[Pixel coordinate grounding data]

▼

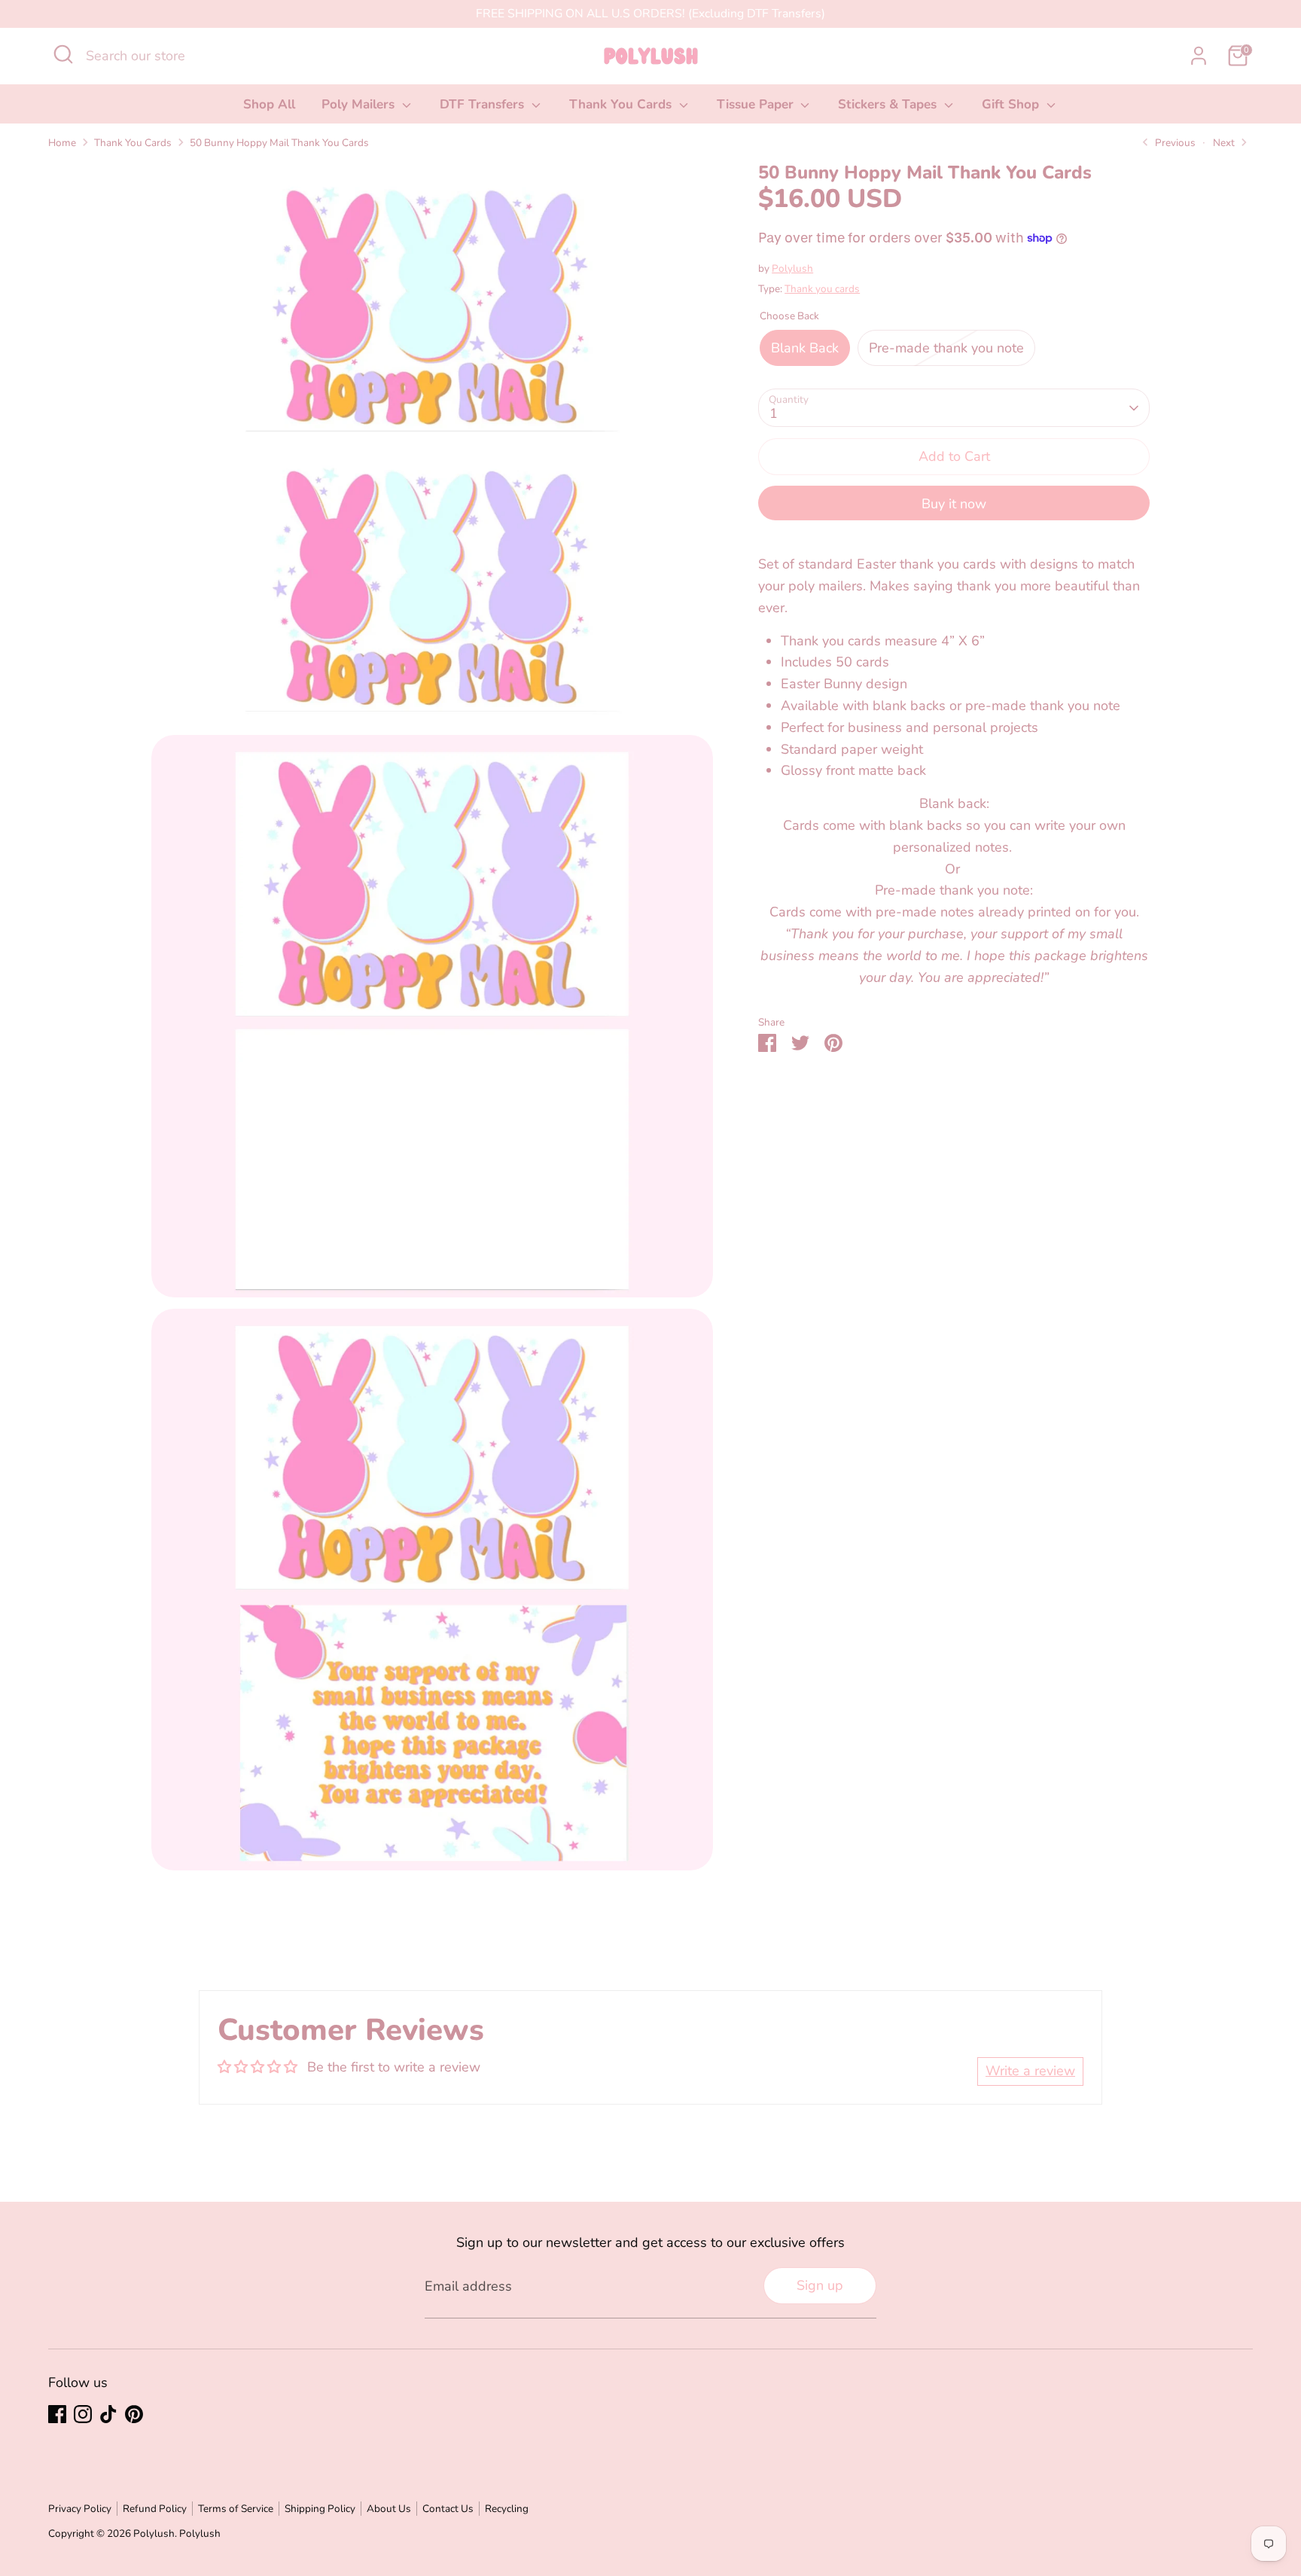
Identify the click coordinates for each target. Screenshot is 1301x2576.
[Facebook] (57, 2414)
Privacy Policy (79, 2508)
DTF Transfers (484, 104)
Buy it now (954, 504)
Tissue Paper (757, 104)
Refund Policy (155, 2508)
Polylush (792, 268)
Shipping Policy (320, 2508)
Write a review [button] (1030, 2071)
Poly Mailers (359, 104)
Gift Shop (1012, 104)
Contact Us (448, 2508)
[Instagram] (83, 2414)
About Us (389, 2508)
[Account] (1199, 56)
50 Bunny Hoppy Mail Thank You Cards (279, 143)
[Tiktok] (108, 2414)
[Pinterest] (134, 2414)
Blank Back (805, 348)
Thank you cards (822, 289)
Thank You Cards (622, 104)
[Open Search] (63, 54)
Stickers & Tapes (889, 104)
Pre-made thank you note (946, 348)
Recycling (507, 2508)
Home (62, 143)
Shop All (269, 104)
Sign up (820, 2285)
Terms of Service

▲

*Activity:* All entries must be output unchanged, with every picture omitted.

*Your response:*
Identify the click coordinates for each target. Screenshot is 1301x2576.
[Facebook] (57, 2414)
Privacy Policy (79, 2508)
DTF Transfers (484, 104)
Buy it now (954, 504)
Tissue Paper (757, 104)
Refund Policy (155, 2508)
Polylush (792, 268)
Shipping Policy (320, 2508)
Write a review [button] (1030, 2071)
Poly Mailers (359, 104)
Gift Shop (1012, 104)
Contact Us (448, 2508)
[Instagram] (83, 2414)
About Us (389, 2508)
[Account] (1199, 56)
50 Bunny Hoppy Mail Thank You Cards (279, 143)
[Tiktok] (108, 2414)
[Pinterest] (134, 2414)
Blank Back (805, 348)
Thank you cards (822, 289)
Thank You Cards (622, 104)
[Open Search] (63, 54)
Stickers & Tapes (889, 104)
Pre-made thank you note (946, 348)
Recycling (507, 2508)
Home (62, 143)
Shop All (269, 104)
Sign up (820, 2285)
Terms of Service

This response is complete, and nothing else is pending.